*GOAL*: Quote the items below word for word, beginning with the line containing "Identify the location of Maximize." and ending with the line containing "(1264, 66).", both lines included.

*STORED DATA*:
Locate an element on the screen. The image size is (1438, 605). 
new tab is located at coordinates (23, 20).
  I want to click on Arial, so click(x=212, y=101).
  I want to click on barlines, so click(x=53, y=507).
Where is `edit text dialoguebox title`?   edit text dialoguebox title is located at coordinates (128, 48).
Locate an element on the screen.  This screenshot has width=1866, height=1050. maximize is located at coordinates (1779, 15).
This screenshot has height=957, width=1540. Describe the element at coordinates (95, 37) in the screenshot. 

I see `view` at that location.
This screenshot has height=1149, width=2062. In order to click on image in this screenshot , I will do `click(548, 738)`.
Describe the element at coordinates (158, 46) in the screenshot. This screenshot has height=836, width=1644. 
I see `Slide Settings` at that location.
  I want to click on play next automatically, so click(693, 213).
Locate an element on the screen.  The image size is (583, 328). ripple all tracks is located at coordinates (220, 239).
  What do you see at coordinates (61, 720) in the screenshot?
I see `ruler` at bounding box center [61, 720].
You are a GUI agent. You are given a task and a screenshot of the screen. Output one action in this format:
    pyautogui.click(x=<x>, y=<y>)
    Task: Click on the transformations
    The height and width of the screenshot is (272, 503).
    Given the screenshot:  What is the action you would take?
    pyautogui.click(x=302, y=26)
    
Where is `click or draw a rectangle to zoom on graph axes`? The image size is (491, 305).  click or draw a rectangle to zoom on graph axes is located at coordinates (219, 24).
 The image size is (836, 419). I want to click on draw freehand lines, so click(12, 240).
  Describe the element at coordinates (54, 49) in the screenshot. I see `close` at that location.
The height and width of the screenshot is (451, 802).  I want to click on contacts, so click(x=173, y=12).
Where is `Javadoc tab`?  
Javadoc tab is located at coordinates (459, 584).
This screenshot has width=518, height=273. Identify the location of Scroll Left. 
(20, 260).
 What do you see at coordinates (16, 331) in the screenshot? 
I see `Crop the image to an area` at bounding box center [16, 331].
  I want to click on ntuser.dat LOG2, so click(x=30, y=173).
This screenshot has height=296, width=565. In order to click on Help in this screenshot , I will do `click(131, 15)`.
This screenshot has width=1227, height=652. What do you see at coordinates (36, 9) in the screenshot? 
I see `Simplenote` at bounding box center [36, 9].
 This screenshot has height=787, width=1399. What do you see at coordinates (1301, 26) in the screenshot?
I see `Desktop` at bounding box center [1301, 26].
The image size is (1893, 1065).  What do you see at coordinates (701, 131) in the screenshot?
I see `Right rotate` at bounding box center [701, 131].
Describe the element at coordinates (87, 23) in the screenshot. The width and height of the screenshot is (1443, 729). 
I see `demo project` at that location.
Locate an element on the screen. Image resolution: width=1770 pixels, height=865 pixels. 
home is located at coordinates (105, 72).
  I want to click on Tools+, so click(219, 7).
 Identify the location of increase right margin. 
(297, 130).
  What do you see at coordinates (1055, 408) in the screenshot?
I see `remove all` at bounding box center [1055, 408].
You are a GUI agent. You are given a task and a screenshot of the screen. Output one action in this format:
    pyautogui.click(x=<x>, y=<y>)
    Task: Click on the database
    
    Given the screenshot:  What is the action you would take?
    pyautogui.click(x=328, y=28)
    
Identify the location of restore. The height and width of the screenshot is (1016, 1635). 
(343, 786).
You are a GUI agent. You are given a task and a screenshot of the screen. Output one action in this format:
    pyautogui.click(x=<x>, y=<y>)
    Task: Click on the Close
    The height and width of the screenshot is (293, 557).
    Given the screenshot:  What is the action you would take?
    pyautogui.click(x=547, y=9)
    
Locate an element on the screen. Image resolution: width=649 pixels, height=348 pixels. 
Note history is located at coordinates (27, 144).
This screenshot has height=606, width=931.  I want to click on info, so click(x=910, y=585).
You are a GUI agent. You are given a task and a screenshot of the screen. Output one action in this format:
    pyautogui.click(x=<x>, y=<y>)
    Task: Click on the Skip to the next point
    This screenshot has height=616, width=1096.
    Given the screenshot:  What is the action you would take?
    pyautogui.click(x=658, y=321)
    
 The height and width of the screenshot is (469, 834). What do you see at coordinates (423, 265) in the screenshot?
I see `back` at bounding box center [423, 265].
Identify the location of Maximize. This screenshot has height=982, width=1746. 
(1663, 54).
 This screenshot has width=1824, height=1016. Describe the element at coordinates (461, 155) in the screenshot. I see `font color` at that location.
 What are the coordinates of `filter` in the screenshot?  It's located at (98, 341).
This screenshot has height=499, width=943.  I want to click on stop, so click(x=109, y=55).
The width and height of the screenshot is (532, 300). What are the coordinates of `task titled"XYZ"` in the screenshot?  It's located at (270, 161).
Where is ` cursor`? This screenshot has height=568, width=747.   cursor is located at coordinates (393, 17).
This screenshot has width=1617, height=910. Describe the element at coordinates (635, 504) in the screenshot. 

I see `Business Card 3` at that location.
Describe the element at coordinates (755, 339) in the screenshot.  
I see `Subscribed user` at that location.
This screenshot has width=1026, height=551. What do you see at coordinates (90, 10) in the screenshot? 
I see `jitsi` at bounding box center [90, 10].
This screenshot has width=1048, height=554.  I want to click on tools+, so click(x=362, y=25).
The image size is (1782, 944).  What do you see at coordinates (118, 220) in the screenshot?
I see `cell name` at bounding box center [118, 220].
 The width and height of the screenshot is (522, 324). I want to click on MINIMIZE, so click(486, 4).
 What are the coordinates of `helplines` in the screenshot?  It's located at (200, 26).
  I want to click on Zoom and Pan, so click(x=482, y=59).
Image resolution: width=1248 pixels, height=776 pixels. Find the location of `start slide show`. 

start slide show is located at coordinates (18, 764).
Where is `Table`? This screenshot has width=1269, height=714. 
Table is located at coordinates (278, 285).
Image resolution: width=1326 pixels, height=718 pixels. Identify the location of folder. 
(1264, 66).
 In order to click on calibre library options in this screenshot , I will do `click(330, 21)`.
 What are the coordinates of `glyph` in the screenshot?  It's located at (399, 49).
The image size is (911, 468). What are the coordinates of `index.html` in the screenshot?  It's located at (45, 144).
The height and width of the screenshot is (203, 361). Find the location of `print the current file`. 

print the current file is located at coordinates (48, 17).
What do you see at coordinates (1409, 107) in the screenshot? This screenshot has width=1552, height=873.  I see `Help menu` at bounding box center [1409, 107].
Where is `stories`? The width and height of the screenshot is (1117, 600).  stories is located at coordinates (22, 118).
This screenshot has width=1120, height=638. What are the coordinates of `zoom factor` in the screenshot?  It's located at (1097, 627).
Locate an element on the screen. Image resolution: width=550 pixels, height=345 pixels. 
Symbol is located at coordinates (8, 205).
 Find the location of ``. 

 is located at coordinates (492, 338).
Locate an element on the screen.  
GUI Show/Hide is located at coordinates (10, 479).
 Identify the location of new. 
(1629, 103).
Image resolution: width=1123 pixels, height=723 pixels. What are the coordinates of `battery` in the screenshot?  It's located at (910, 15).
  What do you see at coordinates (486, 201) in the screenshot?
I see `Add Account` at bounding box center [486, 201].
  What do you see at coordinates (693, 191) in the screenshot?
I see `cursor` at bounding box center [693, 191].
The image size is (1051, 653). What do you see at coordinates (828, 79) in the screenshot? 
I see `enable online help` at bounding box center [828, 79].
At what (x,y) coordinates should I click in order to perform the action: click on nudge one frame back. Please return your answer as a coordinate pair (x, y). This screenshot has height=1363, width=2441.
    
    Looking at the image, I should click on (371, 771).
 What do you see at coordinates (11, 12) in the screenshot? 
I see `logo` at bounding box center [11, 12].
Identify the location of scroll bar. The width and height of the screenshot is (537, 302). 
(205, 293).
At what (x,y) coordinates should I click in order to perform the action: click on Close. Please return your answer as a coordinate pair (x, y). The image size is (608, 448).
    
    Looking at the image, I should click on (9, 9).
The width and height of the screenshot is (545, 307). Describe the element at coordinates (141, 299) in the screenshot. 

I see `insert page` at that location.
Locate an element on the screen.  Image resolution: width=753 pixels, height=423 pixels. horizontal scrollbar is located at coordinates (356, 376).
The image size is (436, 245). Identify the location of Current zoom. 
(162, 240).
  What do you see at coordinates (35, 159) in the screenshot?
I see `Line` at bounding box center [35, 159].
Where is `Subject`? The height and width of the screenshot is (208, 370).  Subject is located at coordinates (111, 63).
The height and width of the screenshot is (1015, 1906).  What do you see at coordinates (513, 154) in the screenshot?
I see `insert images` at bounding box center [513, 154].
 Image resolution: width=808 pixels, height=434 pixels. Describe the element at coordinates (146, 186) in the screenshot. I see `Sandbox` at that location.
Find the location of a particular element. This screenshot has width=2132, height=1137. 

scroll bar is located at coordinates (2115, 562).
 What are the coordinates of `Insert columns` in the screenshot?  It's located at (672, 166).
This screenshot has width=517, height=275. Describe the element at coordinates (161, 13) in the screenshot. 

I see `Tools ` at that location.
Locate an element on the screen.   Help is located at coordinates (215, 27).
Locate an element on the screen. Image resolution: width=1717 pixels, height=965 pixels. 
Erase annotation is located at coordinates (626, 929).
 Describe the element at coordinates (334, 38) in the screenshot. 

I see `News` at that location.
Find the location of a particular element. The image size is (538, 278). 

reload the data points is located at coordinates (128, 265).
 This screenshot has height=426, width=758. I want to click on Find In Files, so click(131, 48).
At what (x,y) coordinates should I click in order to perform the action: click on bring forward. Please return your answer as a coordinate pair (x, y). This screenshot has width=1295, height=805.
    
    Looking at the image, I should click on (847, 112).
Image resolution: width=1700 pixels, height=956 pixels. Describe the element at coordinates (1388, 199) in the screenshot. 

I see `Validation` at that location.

*THE COMPLETED TASK*:
Identify the location of Maximize. This screenshot has height=982, width=1746. 
(1663, 54).
 This screenshot has width=1824, height=1016. Describe the element at coordinates (461, 155) in the screenshot. I see `font color` at that location.
 What are the coordinates of `filter` in the screenshot?  It's located at (98, 341).
This screenshot has height=499, width=943.  I want to click on stop, so click(x=109, y=55).
The width and height of the screenshot is (532, 300). What are the coordinates of `task titled"XYZ"` in the screenshot?  It's located at (270, 161).
Where is ` cursor`? This screenshot has height=568, width=747.   cursor is located at coordinates (393, 17).
This screenshot has width=1617, height=910. Describe the element at coordinates (635, 504) in the screenshot. 

I see `Business Card 3` at that location.
Describe the element at coordinates (755, 339) in the screenshot.  
I see `Subscribed user` at that location.
This screenshot has width=1026, height=551. What do you see at coordinates (90, 10) in the screenshot? 
I see `jitsi` at bounding box center [90, 10].
This screenshot has width=1048, height=554.  I want to click on tools+, so click(x=362, y=25).
The image size is (1782, 944).  What do you see at coordinates (118, 220) in the screenshot?
I see `cell name` at bounding box center [118, 220].
 The width and height of the screenshot is (522, 324). I want to click on MINIMIZE, so click(486, 4).
 What are the coordinates of `helplines` in the screenshot?  It's located at (200, 26).
  I want to click on Zoom and Pan, so click(x=482, y=59).
Image resolution: width=1248 pixels, height=776 pixels. Find the location of `start slide show`. 

start slide show is located at coordinates (18, 764).
Where is `Table`? This screenshot has width=1269, height=714. 
Table is located at coordinates (278, 285).
Image resolution: width=1326 pixels, height=718 pixels. Identify the location of folder. 
(1264, 66).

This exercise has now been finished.